Я оглядываюсь на Иванова. Он кусает побелевшие губы. Гляжу на луг. Один из немцев быстрыми шагами подходит к группе, хватает за ворот высокого человека и отводит в сторону, ближе к нам. Теперь я вижу на рукаве высокого красную звезду политработника, а на плечах немца узенькие серебряные погоны. Немец неторопливо расстегивает кобуру.
– Товарищ Иванов, – шепчет помкомполка, – товарищ Иванов…
Я слышу хлопок револьверного выстрела – смотреть на это не могу.
– Маскируйтесь, – сухо приказывает Иванов.
Он и Герасимов ползут влево, помкомполка – вправо, я отползаю немного назад к кусту шиповника и прячусь в густой траве.
На лугу раздается мерный топот ног. Вероятно, автоматчики собираются прочесывать нашу рощу. Дикий страх овладевает мной.
Бежать некуда. Защищаться нечем: во время ночной атаки с кавалеристами у меня кончились патроны, вдобавок расклинило прямым попаданием магазин автомата; у меня остался только пистолет.
Что же делать?.. Мерный топот приближается. Ударяют первые очереди. Секунды нечеловеческого напряжения – что делать? Что?
Страшным усилием воли я ломаю себя («подавляю низменный инстинкт самосохранения», – мелькают где-то смешные слова; разве дело только в инстинкте?). Я ломаю в себе все – эту зеленую росистую траву, эту милую землю, на которой лежу, этот прозрачный, осиянный утренним солнцем воздух, то теплое, свое, единственно мне принадлежащее, которое называется моей жизнью… Я решаю застрелиться.
Я оттягиваю курок. Засовываю пилотку под ремень. Нет, не сразу – застрелиться, я еще убью первого, ближнего ко мне немца.

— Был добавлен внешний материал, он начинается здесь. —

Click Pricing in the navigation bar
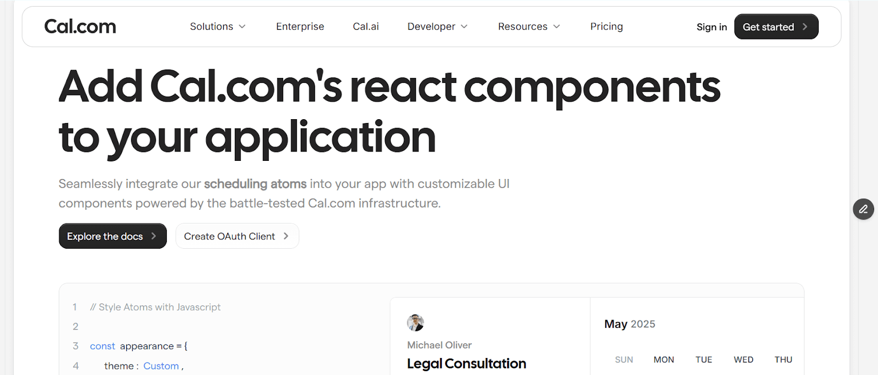The image size is (878, 375). (606, 26)
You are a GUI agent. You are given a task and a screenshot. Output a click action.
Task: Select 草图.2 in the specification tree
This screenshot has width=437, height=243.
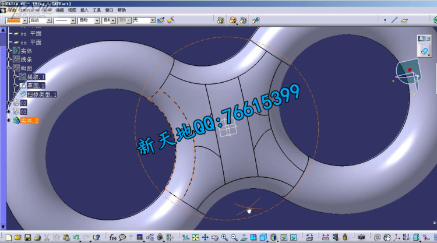click(x=36, y=85)
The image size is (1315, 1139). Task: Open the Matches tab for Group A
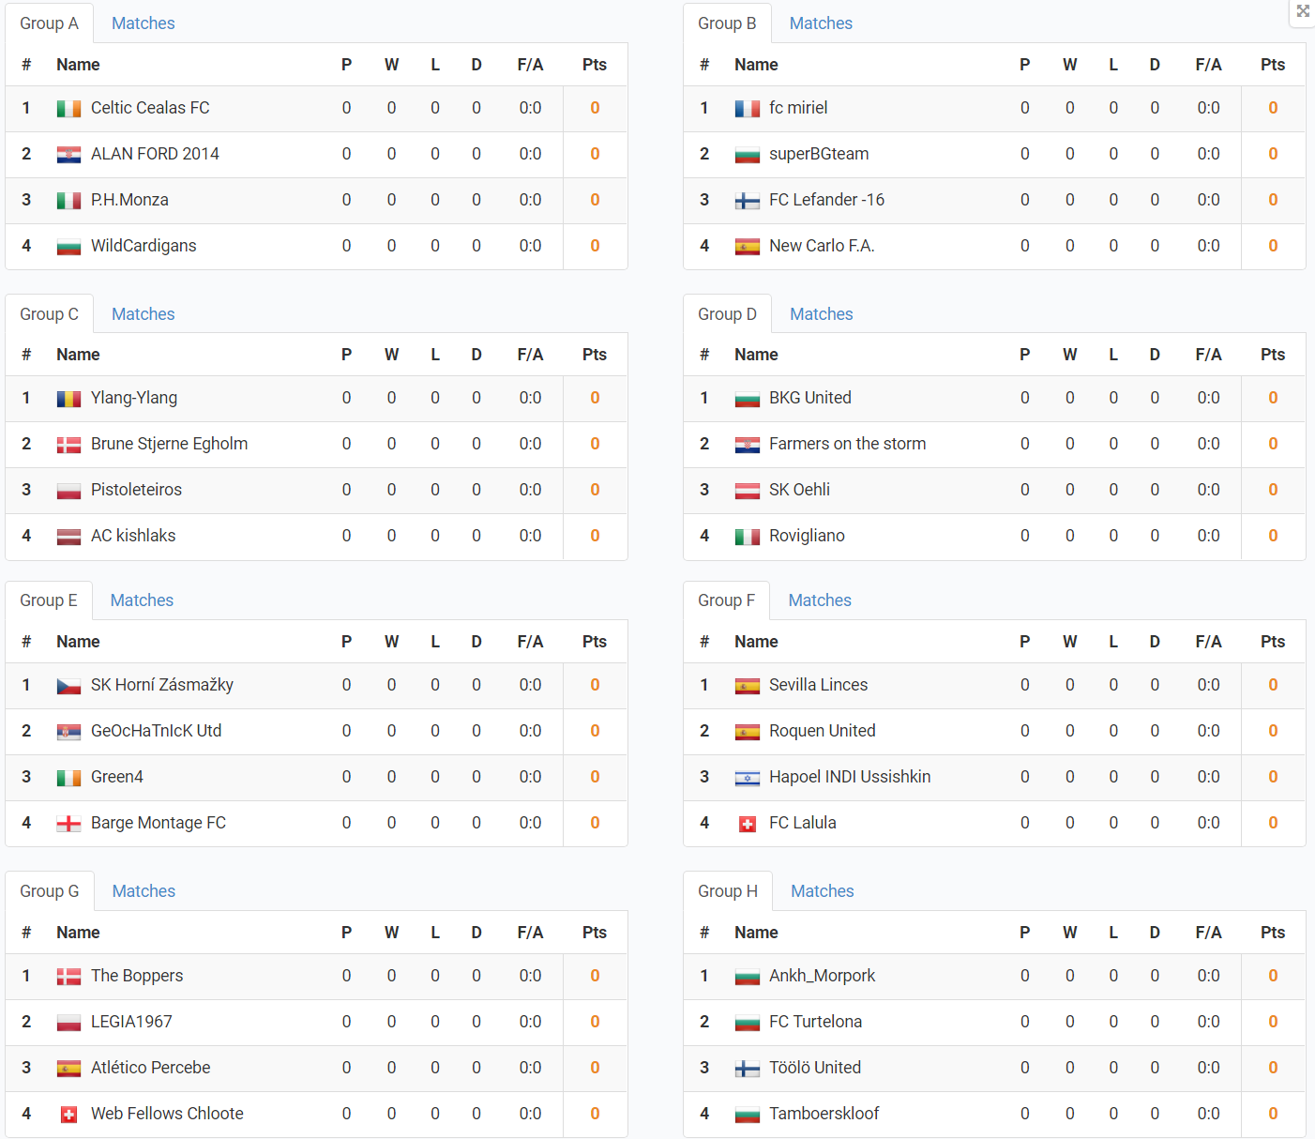[143, 23]
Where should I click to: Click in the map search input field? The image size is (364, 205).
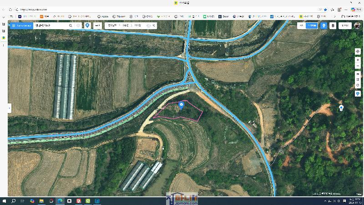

Да, убью, убью сперва его, а потом себя…
Где же страх?
Я просто приложу пистолет к виску и нажму на спуск. Очень просто. Боли я не почувствую – быстро. Я умру?
Нет, не умру. Мне становится яснее ясного, что я не умру: я останусь тут – в этом воздухе, в этих листьях, в этом щебете птиц. Мне спокойно и даже несколько удивительно, что я поначалу так испугался…
Топот ног – вот он! Над головой секущий удар пуль. Немецкие жесткие сапоги рядом, можно схватить рукой. Сапоги – мимо…
Я встаю. Я вижу розовые затылки. Немцы, сукины дети, шагают в ногу, рукава закатаны до локтей, автоматы у бедра… Я иду вслед за ними по примятой траве, держа пистолет наготове, чтобы выстрелить в первого оглянувшегося, а затем в себя. Мне нисколько не страшно, потому что знаю: я все равно не умру.
Они, грохоча короткими очередями, удаляются. Я останавливаюсь… В следующую секунду, согнувшись, я бегу по опушке к ельнику. Я бегу изо всех сил и слышу позади жалобный вскрик – однажды я слышал, так, по-человечески, вскрикнул смертельно раненный кролик… Мне опять делается жутко.